- [Exercise objective]
Apart from the pictures, every line below needs to be reproduced verbatim.

● ● ●

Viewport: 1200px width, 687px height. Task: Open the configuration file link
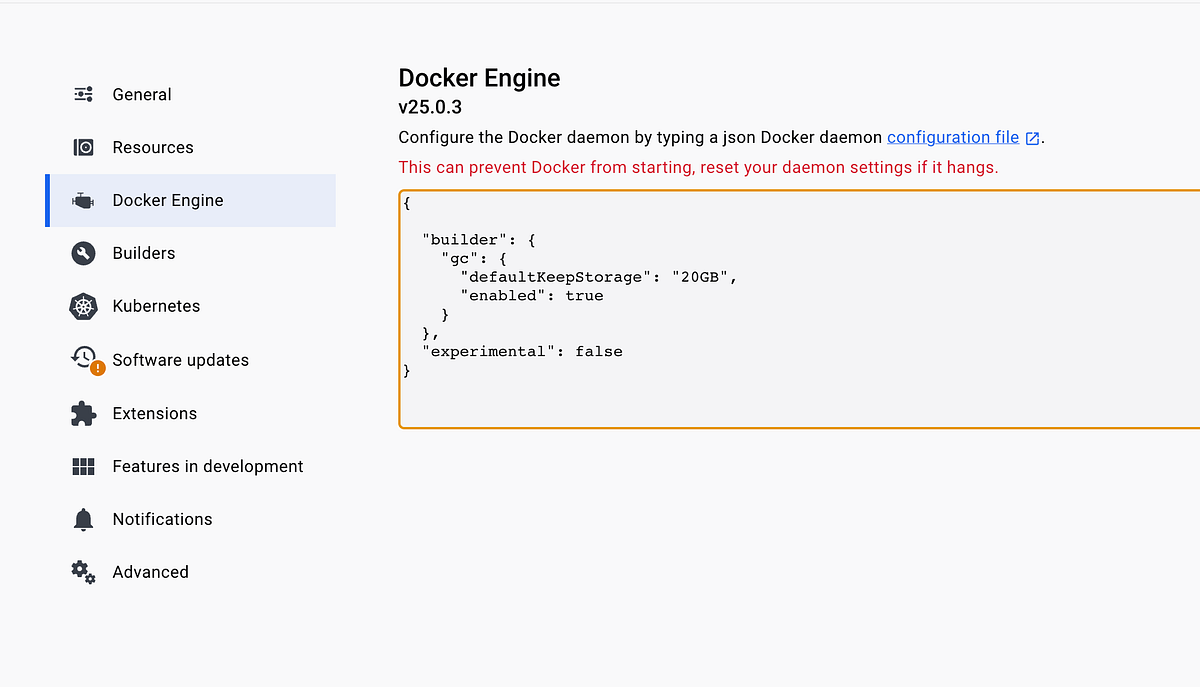click(952, 137)
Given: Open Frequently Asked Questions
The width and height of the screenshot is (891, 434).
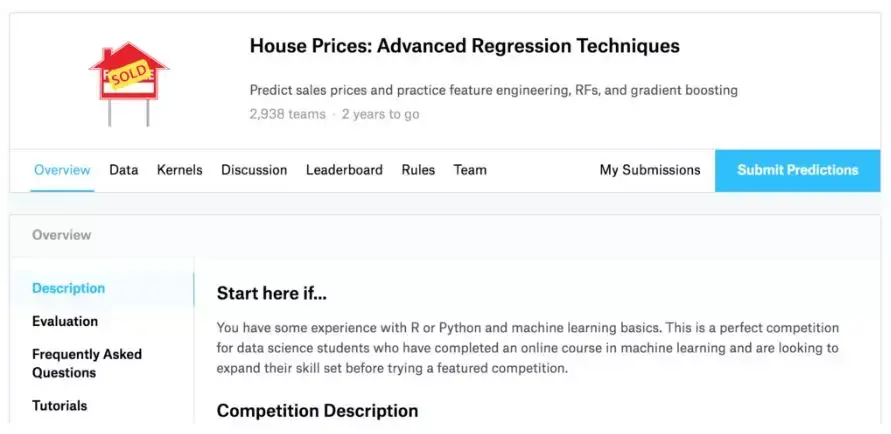Looking at the screenshot, I should coord(87,363).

● ● ●

- [Output for this task]
Viewport: 1200px width, 687px height. Task: Open the configuration file link
click(952, 137)
Given: Open Frequently Asked Questions
The width and height of the screenshot is (891, 434).
Looking at the screenshot, I should coord(87,363).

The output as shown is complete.